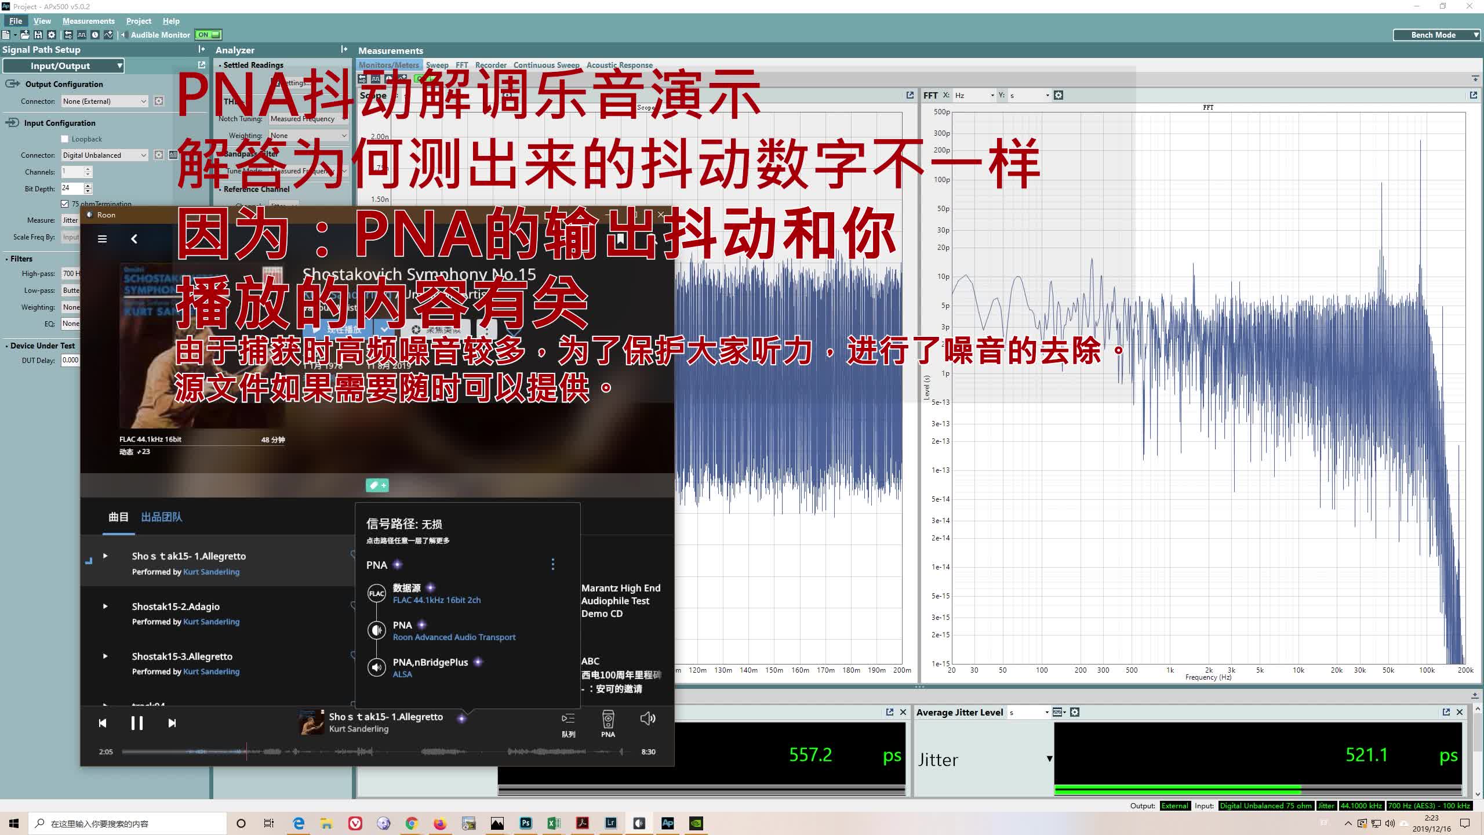Open the Monitors/Meters tab
1484x835 pixels.
pyautogui.click(x=388, y=66)
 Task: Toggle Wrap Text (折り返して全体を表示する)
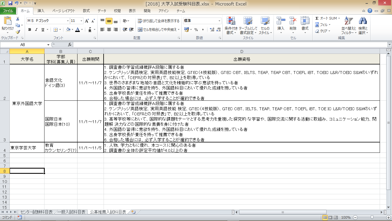click(x=158, y=21)
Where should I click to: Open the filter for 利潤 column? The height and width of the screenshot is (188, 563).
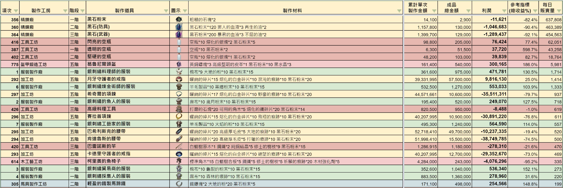coord(504,11)
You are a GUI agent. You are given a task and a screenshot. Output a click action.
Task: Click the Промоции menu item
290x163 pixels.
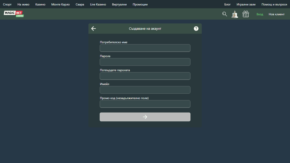(x=140, y=5)
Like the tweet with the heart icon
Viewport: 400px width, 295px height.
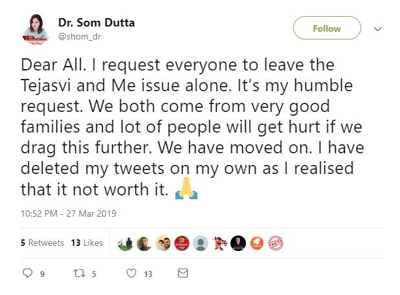pyautogui.click(x=131, y=274)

|---|

* [DIRECTIONS] Exactly as written, restate the lines from the one that contains "Like the tweet with the heart icon" through the final line of the data, both ends included, but leave out the pictures.

* [RESULT OF THIS EXERCISE]
Like the tweet with the heart icon
Viewport: 400px width, 295px height.
pyautogui.click(x=131, y=274)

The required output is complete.